Market capitalisation fell from N160.508 trillion to N155.593 trillion, reflecting a broad pullback in stock valuations. Analysts attributed the downturn to portfolio rebalancing and cautious trading behavior, as investors locked in profits amid concerns that prices had risen too quickly in recent months.
The NGX All-Share Index (ASI) also dropped by 3.1%, closing at 242,593.31 points, down from the previous week’s 250,385.47 points. Selling pressure was widespread across major sectors, including banking, oil and gas, industrial goods, consumer goods, and insurance, indicating weak overall market sentiment.

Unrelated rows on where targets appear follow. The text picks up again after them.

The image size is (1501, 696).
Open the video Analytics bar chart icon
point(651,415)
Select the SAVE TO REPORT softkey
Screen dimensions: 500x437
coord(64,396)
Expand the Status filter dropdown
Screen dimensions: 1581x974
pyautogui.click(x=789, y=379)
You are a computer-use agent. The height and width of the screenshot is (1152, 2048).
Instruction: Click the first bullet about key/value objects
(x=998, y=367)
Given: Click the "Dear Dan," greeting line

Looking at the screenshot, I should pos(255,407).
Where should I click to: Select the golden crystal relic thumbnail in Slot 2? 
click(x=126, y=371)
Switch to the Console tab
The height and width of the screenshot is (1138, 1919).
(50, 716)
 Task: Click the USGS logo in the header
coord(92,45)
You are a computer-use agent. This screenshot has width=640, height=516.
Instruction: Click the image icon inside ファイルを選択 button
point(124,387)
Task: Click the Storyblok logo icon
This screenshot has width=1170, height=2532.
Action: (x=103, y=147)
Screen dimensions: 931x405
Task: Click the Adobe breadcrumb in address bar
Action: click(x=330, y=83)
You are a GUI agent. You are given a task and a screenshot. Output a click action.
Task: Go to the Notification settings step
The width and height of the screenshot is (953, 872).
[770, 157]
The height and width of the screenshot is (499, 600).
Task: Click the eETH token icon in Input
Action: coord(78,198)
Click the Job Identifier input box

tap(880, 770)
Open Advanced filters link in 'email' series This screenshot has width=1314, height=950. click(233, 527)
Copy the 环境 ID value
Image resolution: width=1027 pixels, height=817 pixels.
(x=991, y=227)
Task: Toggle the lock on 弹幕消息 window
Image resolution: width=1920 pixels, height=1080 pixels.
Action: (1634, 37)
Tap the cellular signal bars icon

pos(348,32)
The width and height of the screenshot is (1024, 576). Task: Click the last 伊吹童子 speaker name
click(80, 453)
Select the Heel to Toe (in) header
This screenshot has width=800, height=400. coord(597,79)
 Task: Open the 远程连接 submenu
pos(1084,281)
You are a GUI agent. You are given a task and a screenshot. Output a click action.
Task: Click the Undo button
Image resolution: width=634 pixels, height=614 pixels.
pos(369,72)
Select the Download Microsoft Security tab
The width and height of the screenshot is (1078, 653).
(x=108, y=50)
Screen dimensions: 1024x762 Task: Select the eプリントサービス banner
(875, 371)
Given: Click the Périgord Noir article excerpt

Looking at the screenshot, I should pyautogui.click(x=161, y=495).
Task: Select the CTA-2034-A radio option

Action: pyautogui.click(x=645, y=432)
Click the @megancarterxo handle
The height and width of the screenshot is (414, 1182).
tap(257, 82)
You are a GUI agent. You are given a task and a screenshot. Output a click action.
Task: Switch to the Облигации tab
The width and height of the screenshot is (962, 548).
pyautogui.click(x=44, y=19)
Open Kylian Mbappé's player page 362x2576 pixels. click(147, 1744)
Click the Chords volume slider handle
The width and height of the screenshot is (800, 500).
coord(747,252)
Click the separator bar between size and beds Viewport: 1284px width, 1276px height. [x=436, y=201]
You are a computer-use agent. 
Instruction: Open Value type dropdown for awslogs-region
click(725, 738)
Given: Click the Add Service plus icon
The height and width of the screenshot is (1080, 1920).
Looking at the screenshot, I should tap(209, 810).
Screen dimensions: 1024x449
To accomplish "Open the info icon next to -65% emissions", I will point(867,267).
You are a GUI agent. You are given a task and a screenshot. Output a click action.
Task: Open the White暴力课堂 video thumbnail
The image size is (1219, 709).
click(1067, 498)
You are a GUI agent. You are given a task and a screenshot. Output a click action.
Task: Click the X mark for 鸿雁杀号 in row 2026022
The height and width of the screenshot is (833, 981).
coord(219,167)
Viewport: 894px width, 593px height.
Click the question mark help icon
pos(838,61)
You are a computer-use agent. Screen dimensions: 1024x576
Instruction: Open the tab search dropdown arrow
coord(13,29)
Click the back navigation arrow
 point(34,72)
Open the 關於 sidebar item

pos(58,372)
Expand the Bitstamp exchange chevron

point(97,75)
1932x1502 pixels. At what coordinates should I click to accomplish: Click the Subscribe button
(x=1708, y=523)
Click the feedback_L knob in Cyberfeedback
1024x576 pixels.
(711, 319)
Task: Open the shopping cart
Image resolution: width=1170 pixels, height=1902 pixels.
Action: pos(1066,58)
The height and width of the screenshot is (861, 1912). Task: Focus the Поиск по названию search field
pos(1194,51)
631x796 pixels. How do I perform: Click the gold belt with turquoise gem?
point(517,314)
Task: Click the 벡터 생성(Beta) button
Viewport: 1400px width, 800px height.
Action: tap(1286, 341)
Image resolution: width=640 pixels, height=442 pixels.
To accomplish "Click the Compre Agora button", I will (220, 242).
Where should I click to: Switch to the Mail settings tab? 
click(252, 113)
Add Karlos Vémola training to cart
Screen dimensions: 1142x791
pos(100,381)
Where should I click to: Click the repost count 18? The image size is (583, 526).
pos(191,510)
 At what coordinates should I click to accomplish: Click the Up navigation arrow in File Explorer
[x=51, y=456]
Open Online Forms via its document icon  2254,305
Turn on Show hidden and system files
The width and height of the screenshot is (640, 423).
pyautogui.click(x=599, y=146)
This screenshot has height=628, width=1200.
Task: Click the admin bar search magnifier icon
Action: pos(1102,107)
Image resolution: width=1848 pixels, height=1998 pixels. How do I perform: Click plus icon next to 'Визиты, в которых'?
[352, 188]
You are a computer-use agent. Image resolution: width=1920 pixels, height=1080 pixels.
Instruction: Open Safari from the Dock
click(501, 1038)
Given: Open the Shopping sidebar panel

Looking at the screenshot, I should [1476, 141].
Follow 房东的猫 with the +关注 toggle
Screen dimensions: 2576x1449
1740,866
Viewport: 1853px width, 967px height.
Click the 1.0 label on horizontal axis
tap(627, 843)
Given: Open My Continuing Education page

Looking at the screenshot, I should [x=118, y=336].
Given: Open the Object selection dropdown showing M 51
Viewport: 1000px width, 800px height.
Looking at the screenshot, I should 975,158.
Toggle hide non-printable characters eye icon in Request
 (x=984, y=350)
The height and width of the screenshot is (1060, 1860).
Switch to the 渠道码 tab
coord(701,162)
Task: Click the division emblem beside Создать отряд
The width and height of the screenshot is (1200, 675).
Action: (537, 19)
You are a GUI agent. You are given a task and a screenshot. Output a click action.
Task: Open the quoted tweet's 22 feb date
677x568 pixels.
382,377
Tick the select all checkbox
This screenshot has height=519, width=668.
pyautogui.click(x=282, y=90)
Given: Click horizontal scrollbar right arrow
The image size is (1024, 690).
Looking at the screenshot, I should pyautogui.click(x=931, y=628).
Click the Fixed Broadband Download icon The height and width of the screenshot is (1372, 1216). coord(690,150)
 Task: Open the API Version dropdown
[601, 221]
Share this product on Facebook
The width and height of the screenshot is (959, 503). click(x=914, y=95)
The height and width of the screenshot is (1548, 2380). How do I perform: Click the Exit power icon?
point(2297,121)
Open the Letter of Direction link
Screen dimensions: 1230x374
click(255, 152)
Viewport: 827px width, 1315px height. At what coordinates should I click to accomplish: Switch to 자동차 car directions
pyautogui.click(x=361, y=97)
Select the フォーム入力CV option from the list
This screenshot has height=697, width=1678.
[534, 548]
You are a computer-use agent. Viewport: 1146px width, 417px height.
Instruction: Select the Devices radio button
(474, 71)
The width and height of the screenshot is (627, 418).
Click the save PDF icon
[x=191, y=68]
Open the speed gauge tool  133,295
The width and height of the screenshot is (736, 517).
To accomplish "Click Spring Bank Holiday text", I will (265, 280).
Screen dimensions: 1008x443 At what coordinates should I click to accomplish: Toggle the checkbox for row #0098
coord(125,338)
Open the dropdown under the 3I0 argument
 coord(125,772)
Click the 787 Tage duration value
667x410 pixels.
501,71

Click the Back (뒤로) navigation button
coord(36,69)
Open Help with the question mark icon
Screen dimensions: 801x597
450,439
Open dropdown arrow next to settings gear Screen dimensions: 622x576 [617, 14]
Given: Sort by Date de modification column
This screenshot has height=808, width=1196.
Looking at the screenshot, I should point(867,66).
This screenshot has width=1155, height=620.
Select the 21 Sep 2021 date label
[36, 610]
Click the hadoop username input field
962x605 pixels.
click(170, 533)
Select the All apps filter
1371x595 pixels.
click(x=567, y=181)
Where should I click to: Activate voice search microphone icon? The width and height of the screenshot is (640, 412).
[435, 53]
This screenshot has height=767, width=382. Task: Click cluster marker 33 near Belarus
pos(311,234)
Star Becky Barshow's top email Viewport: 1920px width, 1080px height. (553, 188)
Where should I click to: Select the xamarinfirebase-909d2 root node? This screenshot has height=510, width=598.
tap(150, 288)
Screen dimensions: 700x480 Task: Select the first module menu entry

Several heavyweight stocks contributed significantly to the decline, including FirstHoldCo (-11.4%), BUA Cement (-10.0%), Aradel (-9.5%), MTN Nigeria (-5.5%), and Lafarge WAPCO (-3.5%). Despite the downturn, trading activity surged, with volume rising 71.7% and value increasing 67.9%, showing heightened investor repositioning. Year-to-date returns, however, remained strong at 56.4%, even as month-to-date gains slowed to 0.5%.
Looking ahead, market analysts remain cautiously optimistic. InvestData Consulting noted that while short-term volatility may continue due to profit-taking, strong corporate earnings and improving economic fundamentals support a positive medium-to-long-term outlook. Cordros Capital also emphasized that the market is likely to stay range-bound in the absence of strong catalysts, urging investors to remain selective and focus on fundamentally solid stocks with strong dividend potential.